#### Collected data:
——

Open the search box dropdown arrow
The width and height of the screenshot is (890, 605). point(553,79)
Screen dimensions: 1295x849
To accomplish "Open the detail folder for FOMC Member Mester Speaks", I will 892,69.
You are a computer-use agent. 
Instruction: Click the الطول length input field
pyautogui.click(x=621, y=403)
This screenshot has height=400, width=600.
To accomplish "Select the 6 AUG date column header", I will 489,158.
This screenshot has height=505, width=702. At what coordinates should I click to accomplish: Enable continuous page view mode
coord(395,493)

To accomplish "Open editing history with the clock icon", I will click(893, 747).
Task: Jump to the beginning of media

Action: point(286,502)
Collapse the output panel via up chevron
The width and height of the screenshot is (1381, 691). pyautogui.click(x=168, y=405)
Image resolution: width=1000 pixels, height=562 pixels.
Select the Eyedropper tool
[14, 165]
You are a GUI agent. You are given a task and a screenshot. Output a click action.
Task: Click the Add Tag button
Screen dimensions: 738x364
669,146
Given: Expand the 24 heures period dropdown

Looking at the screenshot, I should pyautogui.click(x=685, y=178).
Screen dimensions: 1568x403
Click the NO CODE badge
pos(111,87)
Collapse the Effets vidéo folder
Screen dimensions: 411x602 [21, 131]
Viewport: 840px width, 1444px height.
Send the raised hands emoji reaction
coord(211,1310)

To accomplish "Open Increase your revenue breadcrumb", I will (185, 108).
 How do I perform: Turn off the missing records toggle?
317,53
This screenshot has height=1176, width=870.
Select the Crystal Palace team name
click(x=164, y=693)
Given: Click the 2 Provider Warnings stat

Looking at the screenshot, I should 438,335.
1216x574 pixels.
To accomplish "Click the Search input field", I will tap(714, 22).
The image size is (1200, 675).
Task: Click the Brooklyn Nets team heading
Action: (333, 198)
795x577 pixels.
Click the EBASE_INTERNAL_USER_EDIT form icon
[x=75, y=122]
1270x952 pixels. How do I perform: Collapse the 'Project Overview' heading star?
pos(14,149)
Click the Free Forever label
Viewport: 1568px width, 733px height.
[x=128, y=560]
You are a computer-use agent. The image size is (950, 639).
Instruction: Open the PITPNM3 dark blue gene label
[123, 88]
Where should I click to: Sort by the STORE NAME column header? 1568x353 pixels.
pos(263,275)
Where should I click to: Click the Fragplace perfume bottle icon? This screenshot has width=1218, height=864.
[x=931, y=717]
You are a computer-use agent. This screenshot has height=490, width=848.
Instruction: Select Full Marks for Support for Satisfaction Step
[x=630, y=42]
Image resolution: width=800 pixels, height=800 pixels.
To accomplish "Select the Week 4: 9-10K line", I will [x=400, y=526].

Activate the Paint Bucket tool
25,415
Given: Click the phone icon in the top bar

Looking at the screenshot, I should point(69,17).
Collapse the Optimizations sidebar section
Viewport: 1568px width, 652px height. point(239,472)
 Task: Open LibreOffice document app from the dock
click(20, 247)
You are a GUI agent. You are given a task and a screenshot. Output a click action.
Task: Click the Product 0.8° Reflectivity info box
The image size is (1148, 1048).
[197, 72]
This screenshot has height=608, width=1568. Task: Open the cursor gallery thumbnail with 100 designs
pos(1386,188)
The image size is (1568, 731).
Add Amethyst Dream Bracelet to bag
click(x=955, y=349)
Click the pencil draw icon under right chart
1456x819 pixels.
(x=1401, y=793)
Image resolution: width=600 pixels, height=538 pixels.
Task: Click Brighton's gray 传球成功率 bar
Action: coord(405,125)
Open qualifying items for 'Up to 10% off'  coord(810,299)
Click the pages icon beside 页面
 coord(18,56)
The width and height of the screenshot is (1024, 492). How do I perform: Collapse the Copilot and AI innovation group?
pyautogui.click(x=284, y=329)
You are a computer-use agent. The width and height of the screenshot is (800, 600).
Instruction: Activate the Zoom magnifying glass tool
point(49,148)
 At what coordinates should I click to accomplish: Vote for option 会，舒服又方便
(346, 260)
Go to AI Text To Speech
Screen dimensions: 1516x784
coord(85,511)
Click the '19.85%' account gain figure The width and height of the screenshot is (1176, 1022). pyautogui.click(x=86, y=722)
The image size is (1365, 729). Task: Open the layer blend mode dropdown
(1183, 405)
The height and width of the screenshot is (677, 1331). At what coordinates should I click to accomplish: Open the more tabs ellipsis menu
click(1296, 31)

——

#### WORK REQUIRED:
Every entry should be transcribed exactly, with nothing omitted.

#### EXPECTED ANSWER:
Open the search box dropdown arrow
The width and height of the screenshot is (890, 605). point(553,79)
Screen dimensions: 1295x849
To accomplish "Open the detail folder for FOMC Member Mester Speaks", I will 892,69.
You are a computer-use agent. 
Instruction: Click the الطول length input field
pyautogui.click(x=621, y=403)
This screenshot has height=400, width=600.
To accomplish "Select the 6 AUG date column header", I will 489,158.
This screenshot has height=505, width=702. At what coordinates should I click to accomplish: Enable continuous page view mode
coord(395,493)

To accomplish "Open editing history with the clock icon", I will click(893, 747).
Task: Jump to the beginning of media

Action: point(286,502)
Collapse the output panel via up chevron
The width and height of the screenshot is (1381, 691). pyautogui.click(x=168, y=405)
Image resolution: width=1000 pixels, height=562 pixels.
Select the Eyedropper tool
[14, 165]
You are a GUI agent. You are given a task and a screenshot. Output a click action.
Task: Click the Add Tag button
Screen dimensions: 738x364
669,146
Given: Expand the 24 heures period dropdown

Looking at the screenshot, I should pyautogui.click(x=685, y=178).
Screen dimensions: 1568x403
Click the NO CODE badge
pos(111,87)
Collapse the Effets vidéo folder
Screen dimensions: 411x602 [21, 131]
Viewport: 840px width, 1444px height.
Send the raised hands emoji reaction
coord(211,1310)

To accomplish "Open Increase your revenue breadcrumb", I will (185, 108).
 How do I perform: Turn off the missing records toggle?
317,53
This screenshot has height=1176, width=870.
Select the Crystal Palace team name
click(x=164, y=693)
Given: Click the 2 Provider Warnings stat

Looking at the screenshot, I should 438,335.
1216x574 pixels.
To accomplish "Click the Search input field", I will tap(714, 22).
The image size is (1200, 675).
Task: Click the Brooklyn Nets team heading
Action: (333, 198)
795x577 pixels.
Click the EBASE_INTERNAL_USER_EDIT form icon
[x=75, y=122]
1270x952 pixels. How do I perform: Collapse the 'Project Overview' heading star?
pos(14,149)
Click the Free Forever label
Viewport: 1568px width, 733px height.
[x=128, y=560]
You are a computer-use agent. The image size is (950, 639).
Instruction: Open the PITPNM3 dark blue gene label
[123, 88]
Where should I click to: Sort by the STORE NAME column header? 1568x353 pixels.
pos(263,275)
Where should I click to: Click the Fragplace perfume bottle icon? This screenshot has width=1218, height=864.
[x=931, y=717]
You are a computer-use agent. This screenshot has height=490, width=848.
Instruction: Select Full Marks for Support for Satisfaction Step
[x=630, y=42]
Image resolution: width=800 pixels, height=800 pixels.
To accomplish "Select the Week 4: 9-10K line", I will [x=400, y=526].

Activate the Paint Bucket tool
25,415
Given: Click the phone icon in the top bar

Looking at the screenshot, I should point(69,17).
Collapse the Optimizations sidebar section
Viewport: 1568px width, 652px height. point(239,472)
 Task: Open LibreOffice document app from the dock
click(20, 247)
You are a GUI agent. You are given a task and a screenshot. Output a click action.
Task: Click the Product 0.8° Reflectivity info box
The image size is (1148, 1048).
[197, 72]
This screenshot has height=608, width=1568. Task: Open the cursor gallery thumbnail with 100 designs
pos(1386,188)
The image size is (1568, 731).
Add Amethyst Dream Bracelet to bag
click(x=955, y=349)
Click the pencil draw icon under right chart
1456x819 pixels.
(x=1401, y=793)
Image resolution: width=600 pixels, height=538 pixels.
Task: Click Brighton's gray 传球成功率 bar
Action: coord(405,125)
Open qualifying items for 'Up to 10% off'  coord(810,299)
Click the pages icon beside 页面
 coord(18,56)
The width and height of the screenshot is (1024, 492). How do I perform: Collapse the Copilot and AI innovation group?
pyautogui.click(x=284, y=329)
You are a computer-use agent. The width and height of the screenshot is (800, 600).
Instruction: Activate the Zoom magnifying glass tool
point(49,148)
 At what coordinates should I click to accomplish: Vote for option 会，舒服又方便
(346, 260)
Go to AI Text To Speech
Screen dimensions: 1516x784
coord(85,511)
Click the '19.85%' account gain figure The width and height of the screenshot is (1176, 1022). pyautogui.click(x=86, y=722)
The image size is (1365, 729). Task: Open the layer blend mode dropdown
(1183, 405)
The height and width of the screenshot is (677, 1331). At what coordinates should I click to accomplish: Open the more tabs ellipsis menu
click(1296, 31)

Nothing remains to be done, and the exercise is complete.